Other than Dolores Hidalgo’s historical significance and its lovely plaza fronting Father Hidalgo’s parish church, two reasons remain to visit: the beautiful, talavera ceramics and its ice cream. Several ceramics factories supply store after store with colorful and inexpensively priced pots, plates, bowls, decorative items, wash basins and even toilets. Find an intricately painted wash basin you like and there’s a toilet to match, inside and out.
Dolores Hidalgo’s ice cream is in a world unto itself. The central plaza overflows with ice cream vendors, each trying to outdo the next with exotic and unique flavors. Ever had avocado ice cream? How about tequila?

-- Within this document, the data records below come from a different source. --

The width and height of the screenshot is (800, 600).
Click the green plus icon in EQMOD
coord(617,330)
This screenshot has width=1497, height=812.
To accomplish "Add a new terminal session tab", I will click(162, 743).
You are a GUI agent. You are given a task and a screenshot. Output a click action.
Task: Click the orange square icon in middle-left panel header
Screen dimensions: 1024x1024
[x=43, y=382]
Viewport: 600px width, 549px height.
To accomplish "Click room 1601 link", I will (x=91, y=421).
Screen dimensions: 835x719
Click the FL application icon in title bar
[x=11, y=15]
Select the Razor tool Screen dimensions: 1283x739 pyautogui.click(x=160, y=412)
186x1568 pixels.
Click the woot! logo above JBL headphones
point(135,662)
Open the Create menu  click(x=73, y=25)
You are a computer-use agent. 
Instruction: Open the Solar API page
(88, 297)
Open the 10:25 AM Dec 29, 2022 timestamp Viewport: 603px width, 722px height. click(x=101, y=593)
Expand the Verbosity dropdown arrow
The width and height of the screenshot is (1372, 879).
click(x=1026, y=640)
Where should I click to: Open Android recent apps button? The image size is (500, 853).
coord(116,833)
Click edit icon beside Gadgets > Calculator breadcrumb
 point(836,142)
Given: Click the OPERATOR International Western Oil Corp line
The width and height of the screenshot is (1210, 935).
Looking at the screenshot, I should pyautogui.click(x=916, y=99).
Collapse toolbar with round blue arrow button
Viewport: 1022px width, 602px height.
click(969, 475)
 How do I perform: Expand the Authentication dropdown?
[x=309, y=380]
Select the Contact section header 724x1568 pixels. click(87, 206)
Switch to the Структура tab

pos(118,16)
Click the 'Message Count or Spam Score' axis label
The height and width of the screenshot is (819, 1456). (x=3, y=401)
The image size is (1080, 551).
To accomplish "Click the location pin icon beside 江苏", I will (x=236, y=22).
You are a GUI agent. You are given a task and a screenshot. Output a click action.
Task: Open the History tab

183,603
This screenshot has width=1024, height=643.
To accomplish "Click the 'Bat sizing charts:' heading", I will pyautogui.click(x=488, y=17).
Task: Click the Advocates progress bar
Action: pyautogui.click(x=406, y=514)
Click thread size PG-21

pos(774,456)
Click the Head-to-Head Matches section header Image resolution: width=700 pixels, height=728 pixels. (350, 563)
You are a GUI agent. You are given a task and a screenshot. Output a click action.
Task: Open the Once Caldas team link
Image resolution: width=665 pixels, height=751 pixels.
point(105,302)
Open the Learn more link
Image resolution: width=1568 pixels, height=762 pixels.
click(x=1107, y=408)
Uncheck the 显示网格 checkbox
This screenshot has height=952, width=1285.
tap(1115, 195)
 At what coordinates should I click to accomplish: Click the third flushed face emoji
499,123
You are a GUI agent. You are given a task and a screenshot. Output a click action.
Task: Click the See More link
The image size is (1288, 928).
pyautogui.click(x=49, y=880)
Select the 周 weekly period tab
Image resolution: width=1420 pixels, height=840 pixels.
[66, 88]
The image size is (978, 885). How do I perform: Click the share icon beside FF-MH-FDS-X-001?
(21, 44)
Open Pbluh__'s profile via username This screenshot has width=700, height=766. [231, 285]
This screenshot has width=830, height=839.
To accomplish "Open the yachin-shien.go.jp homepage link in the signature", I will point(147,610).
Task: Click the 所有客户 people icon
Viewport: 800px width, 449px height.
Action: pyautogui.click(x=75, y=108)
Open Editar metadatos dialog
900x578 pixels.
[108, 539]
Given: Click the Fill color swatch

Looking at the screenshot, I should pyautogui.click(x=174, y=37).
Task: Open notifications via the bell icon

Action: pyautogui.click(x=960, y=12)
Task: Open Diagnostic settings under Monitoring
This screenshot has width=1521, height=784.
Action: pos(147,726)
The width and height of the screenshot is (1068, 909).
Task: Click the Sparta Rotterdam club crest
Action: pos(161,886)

Chicharron, fried pork skin, is a popular flavor and maybe some shrimp ice cream would go well after your meal of garlic shrimp.
Atotonilco, closer to San Miguel de Allende, is a popular day trip. The Santuario has been called the “Sistine of the Americas.” Its walls and ceilings are covered with a “riotous outpouring” of folk art frescoes.
Unfortunately, the murals have deteriorated drastically, but with the coming bicentennial of Mexican independence in 2010, teams of conservators are painstakingly restoring the interior of the shrine to its former outlandish glory.
Devoted pilgrims come from all over Mexico to crawl on bare, bloodied knees around the Santuario, to sleep in bare stone cells, and flagellate themselves. I saw several men walking around with crowns of thorns wrapped around their heads.
Finally, to the Southwest lies Queretaro, the capitol of Mexico when American troops invaded Mexico City in the mid-1800s. The Treaty of Guadalupe Hidalgo was signed here ceding half of Mexico, from Texas to California, to the U.S. in 1848. In 1867, the hapless, Habsburg Emperor of Mexico was captured and brought here to be executed, ending his tragic, three-year reign.
Clearly, history walks the streets and roads of the region instructing those who would listen. It speaks of the tragedy, hope, fortune and struggle, ever-present within the rich culture of the Mexican people.